I would ICE your shins every night.
Recheck your shoes and orthotics
Massage, try using a antiinflamitory gell, and try EMS on recovery settings.
You may need to do pool work till you get on top of them?

Have you takin any time off from running. And when i mean time off i mean nothing, no warmup or anything?

If you want to continue training, pool work for tempo and heavy weights will be okon the high intensity. Also try plyos straight up where the ground will meet you, like jumping up onto a platform or mat as it it will be much easier on the shins. I had shin splints and weights did not bother me at all. Also max strength EMS. Use the ems machine in a pulsing mode to help loosen the calf. As sometimes a tight calf can aid in creating pain.

boldwarrior- thanks a lot for your reply! I bought myself new shoes, and the orthotics I have are the smallest kind I could get, so they would be able to fit into track spikes. They’re not completely rigid, but they’re custom. I dunno if that means my orthotics are inferior or not built out of something rigid enough for me.

I didn’t know they made anti-inflammatory gels…unless youre talkin about stuff like BenGay

You think I should just use the lowest frequency(2hz) and put the pads around the bone?

Hawaiian- yea i took off months and months…they only improved minimally. You really think plyos like those will be alright? I really don’t want to aggravate my shins.

dont you think ems should be used at light intensity on the shins?

youre right about the low intensity. Pulsing is at very light strength, so you will get more of a flush and help with blood flow, you wouldnt want to do max strength on your calf if there already tight.

As for the plyos because the ground is meeting you at the you do not put much force onto your legs to land. But obviously youre the best judge of the pain and if it hurts stop. If you have a mat or something soft to land on or able to land on your butt thatll help. I always found it was the impact from hitting the ground on landing rather than the push off that would make my shins hurt. Thats why weights and plyos up should be ok.
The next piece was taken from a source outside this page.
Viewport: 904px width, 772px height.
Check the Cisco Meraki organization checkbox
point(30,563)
Did you get any therapy on your time off, or continue the strength exercises so that when you started up again you would be alright. I find that neglecting from my excericses make my shins hurt.
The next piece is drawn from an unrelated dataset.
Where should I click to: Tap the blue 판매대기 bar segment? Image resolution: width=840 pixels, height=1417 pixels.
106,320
Good point actually. I might not do the plyos though, just to be safe.

Phys therapy helped a little, but not that much I guess.

For some reason, stuff that shouldnt make me feel better makes me feel better. When I ran 400m once a day for 7 days straight, I was feelin better, but then for some strange reason on the 8th day my shins started feeling worse again.
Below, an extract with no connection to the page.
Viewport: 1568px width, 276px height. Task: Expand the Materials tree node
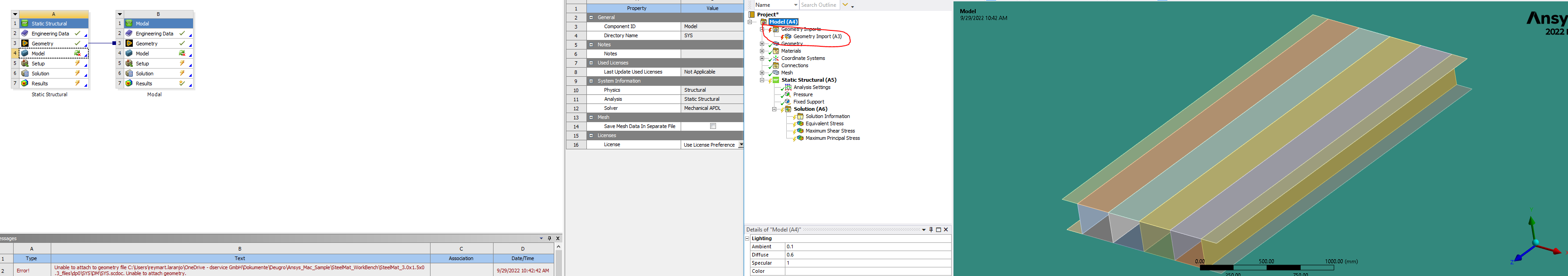pyautogui.click(x=761, y=51)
Do you think squats and deadlifts are ok to do?

weights should be ok. unless your doing crazy heavy weights, like over 2-300kg, doing farmer walks or stuff.

as per the plyro’s, have you seen the gpp dvd? try using a med ball to throw and land onto a high jump mat.

as what HS said, ems on low settings to flush blood into area.

Perhaps even try Strapping for a few weeks too?? Its worth a try. strap the whole lower part of your shin, and around your arch, that should take care of needing arch supports too, if you tape correctly. There should be photo’s someplace on the net, just google “tape strapping, ankle” or so?? bound to be picks someplace, particually netball, football and soccer sites.

Ahh I don’t have the gpp dvd. Maybe I should think about investing in some dvds though.

How often would you be jumping and throwing the ball?